__Исходный документ__.
= = = = = = =

Те из нас в высших сферах Лондона, на ком лежала ответственность,
учитывали силу географических особенностей нашего острова и были спокойны
насчет духа нации. Уверенность, с которой мы смотрели в лицо ближайшему
будущему, была основана, как это повсеместно полагали за границей, не на
смелом обмане или риторическом призыве, а на трезвом расчете и понимании
реальных фактов. Когда я выступал в палате общин, я исходил из реального
положения вещей, которое я и другие люди внимательно изучали -- некоторые из
нас на протяжении многих лет. Сейчас я детально проанализирую проблему
вторжения так, как я и мои советники-специалисты ее себе представляли в те
памятные дни. Но прежде всего надо было сделать один шаг. Этот шаг был
ужасен, но он был необходим.
Присоединение французского флота к германскому и итальянскому флотам,
учитывая страшнейшую угрозу со стороны Японии, вырисовывавшуюся на
горизонте, грозило Англии смертельной опасностью и серьезно затрагивало
безопасность Соединенных Штатов.
В статье 8 соглашения о перемирии оговаривалось, что французский флот,
за исключением той его части, которая была оставлена на свободе для охраны
французских колониальных интересов, "будет сосредоточен в определенных
портах и там демобилизован и разоружен под германским или итальянским
контролем". Таким образом, было ясно, что французские военные корабли должны
были перейти под этот контроль полностью вооруженными. Правда, в этой же
статье германское правительство торжественно заявляло, что оно не имеет
намерения использовать французский флот в своих целях во время войны. Но
кто, находясь в здравом уме и твердой памяти, поверил бы слову Гитлера после
его позорного прошлого и последних фактов? Кроме того, заверение,
содержавшееся в этой статье, не распространялось на "корабли, необходимые
для надзора за побережьем и траления мин". Толкование этого пункта
предоставлялось немцам. И наконец, соглашение о перемирии могло быть в любой
момент объявлено недействительным под предлогом его несоблюдения. Фактически
у нас не было никаких гарантий безопасности. Любой ценой, идя на любой риск,
мы так или иначе должны были обеспечить, чтобы флот Франции не попал в
ненадлежащие руки и не стал бы затем орудием нашей гибели и гибели других.

= = = = = = =

__Выдержка из данных__.
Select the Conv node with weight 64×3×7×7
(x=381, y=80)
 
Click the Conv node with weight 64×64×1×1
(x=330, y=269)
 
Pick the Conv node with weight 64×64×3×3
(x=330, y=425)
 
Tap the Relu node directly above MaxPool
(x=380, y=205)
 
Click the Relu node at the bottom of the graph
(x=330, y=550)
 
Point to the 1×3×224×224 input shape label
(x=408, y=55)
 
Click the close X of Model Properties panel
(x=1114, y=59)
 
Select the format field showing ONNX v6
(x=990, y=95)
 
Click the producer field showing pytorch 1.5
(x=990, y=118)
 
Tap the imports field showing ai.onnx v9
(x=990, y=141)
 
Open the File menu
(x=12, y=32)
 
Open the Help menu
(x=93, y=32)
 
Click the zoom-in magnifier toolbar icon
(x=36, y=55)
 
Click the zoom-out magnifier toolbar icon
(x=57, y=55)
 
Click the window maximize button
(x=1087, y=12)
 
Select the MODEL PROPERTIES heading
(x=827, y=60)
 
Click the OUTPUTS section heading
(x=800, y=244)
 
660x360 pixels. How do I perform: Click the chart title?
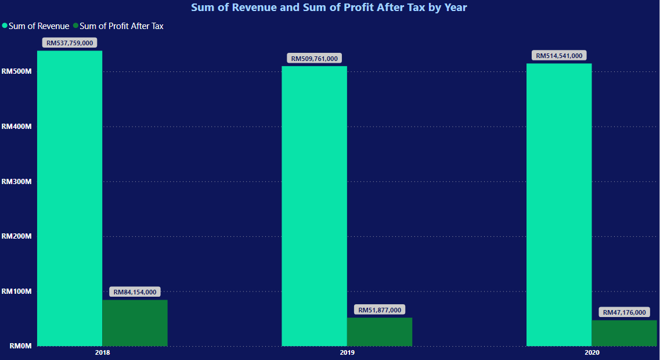(329, 8)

= = = = = = =

__Запросы__.
A) На какие корабли, согласно отрывку о французском флоте, не распространялось заверение германского правительства?
B) Извлеките из отрывка о французском флоте фрагмент, начиная со слов «Те из нас в» и продолжая до слов «он был необходим.» включительно.
Перечень представляет собой самостоятельный материал, не связанный с исходным документом.

__Список ответов__.
A) На корабли, необходимые для надзора за побережьем и траления мин.

B)
Те из нас в высших сферах Лондона, на ком лежала ответственность,
учитывали силу географических особенностей нашего острова и были спокойны
насчет духа нации. Уверенность, с которой мы смотрели в лицо ближайшему
будущему, была основана, как это повсеместно полагали за границей, не на
смелом обмане или риторическом призыве, а на трезвом расчете и понимании
реальных фактов. Когда я выступал в палате общин, я исходил из реального
положения вещей, которое я и другие люди внимательно изучали -- некоторые из
нас на протяжении многих лет. Сейчас я детально проанализирую проблему
вторжения так, как я и мои советники-специалисты ее себе представляли в те
памятные дни. Но прежде всего надо было сделать один шаг. Этот шаг был
ужасен, но он был необходим.